Contrary to the government line (especially popular in Britain, where supposedly ultra-potent "skunk" is the new reefer madness), today's pot is no more potent than in years past, as "the marijuana was found to have a relatively high content of THC," though the sample was too old to get a more accurate reading. And contrary to the latest round of American anti-pot commercials, the tomb where the drugs were found had indications that the man that was buried in it was of "high social standing."

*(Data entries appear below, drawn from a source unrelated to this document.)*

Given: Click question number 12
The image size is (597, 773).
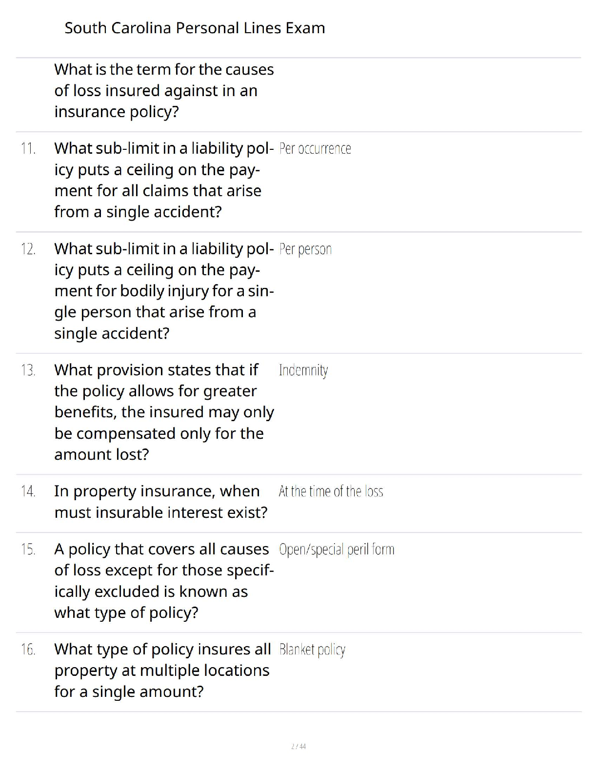Looking at the screenshot, I should [28, 249].
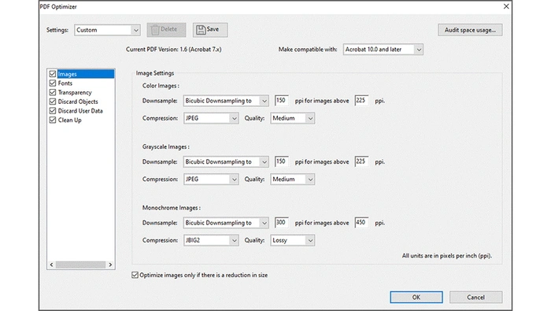Confirm with the OK button
Screen dimensions: 551x311
click(x=416, y=298)
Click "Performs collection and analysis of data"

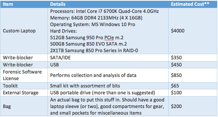93,75
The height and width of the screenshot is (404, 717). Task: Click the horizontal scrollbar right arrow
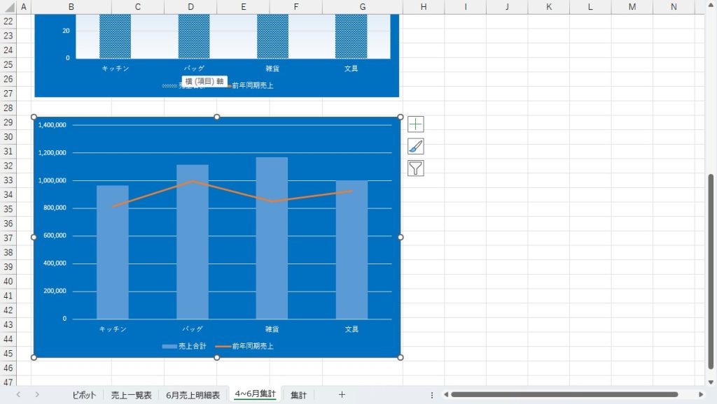tap(701, 395)
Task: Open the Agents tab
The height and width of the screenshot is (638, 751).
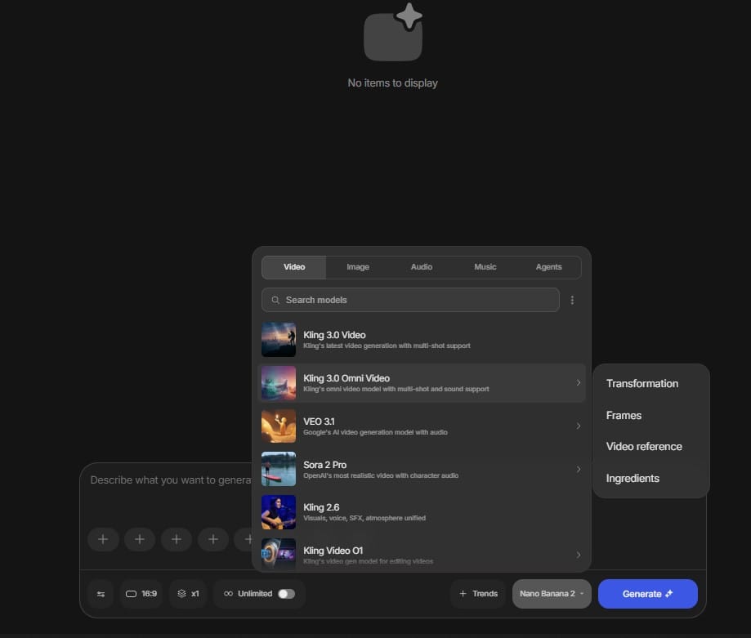Action: pyautogui.click(x=548, y=267)
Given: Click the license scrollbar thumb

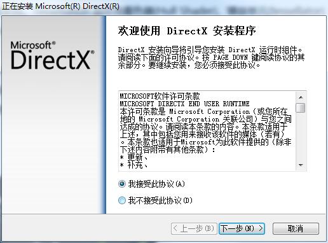Looking at the screenshot, I should coord(301,108).
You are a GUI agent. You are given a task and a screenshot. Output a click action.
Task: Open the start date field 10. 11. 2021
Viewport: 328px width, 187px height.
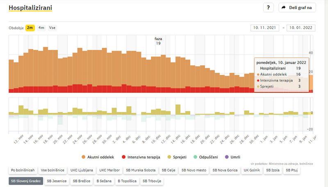tap(264, 28)
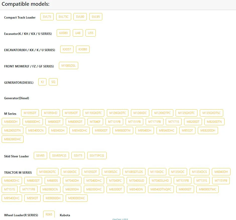The width and height of the screenshot is (236, 220).
Task: Click the ME9000DHC tractor tag
Action: [76, 198]
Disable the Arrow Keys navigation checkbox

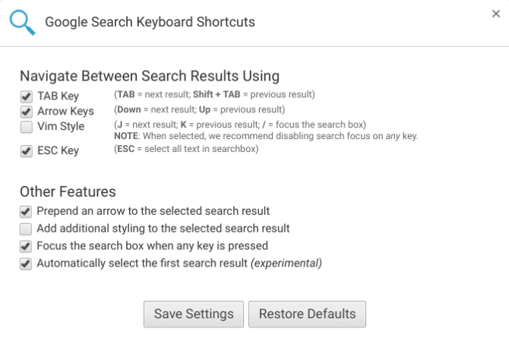pos(27,112)
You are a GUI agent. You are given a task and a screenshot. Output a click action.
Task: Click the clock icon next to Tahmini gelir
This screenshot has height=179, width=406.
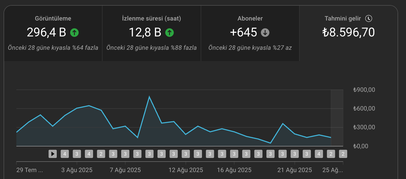coord(369,18)
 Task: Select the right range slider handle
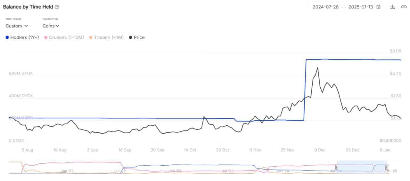pyautogui.click(x=387, y=167)

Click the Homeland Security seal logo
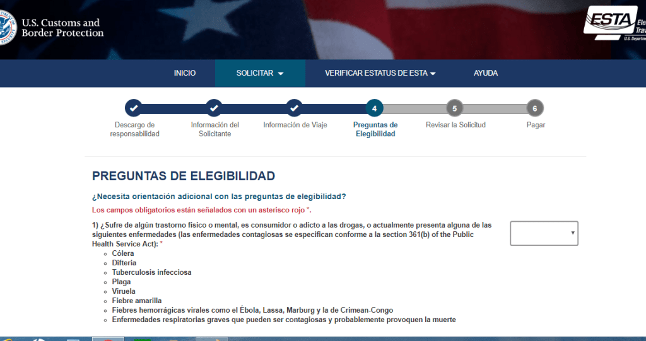click(6, 28)
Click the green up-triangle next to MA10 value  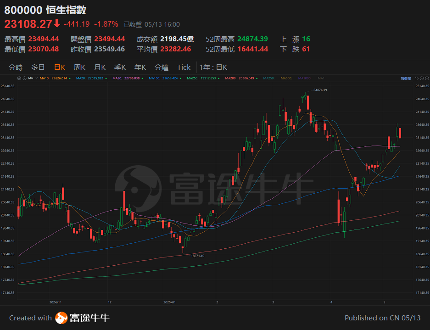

Also, at the end of the article they mention that Xinjiang – where this weed was found – "is considered an original source of many cannabis strains worldwide," though there's no attribution.

Monday, December 1, 2008

Follow-up on Beslan and the FSB

As a follow-up to a post I made about a week ago about Russian security forces' involvement in the Beslan hostage tragedy, someone over at La Russophobe has translated the original Novaya Gazeta article by Ella Kesayeva into English, in which these accusations are made and detailed. The translation is surely not authorized and likely in violation of some sort of intellectual property law, but thank god that laws aren't always enforced, or non-Russian speakers wouldn't have access to this sort of information.

Gun control angle on Mumbai

Via Radley Balko, here's a pretty disturbing paragraph from the WSJ about the recent attacks in Mumbai and India's gun control policies:

At about 9:45 p.m., two gunmen, slender and in their mid-20s, ran up the circular driveway at the entrance to the Trident. They shot the security guard and two bellhops. The hotel had metal detectors, but none of its security personnel carried weapons because of the difficulties in obtaining gun permits from the Indian government, according to the hotel company’s chairman, P.R.S. Oberoi.

Now, it's quite possible that these employees wouldn't have had the time/skill to ward off the attackers with whatever guns they were given, but it's hard to argue that hotel employees carrying guns would have made the situation worse.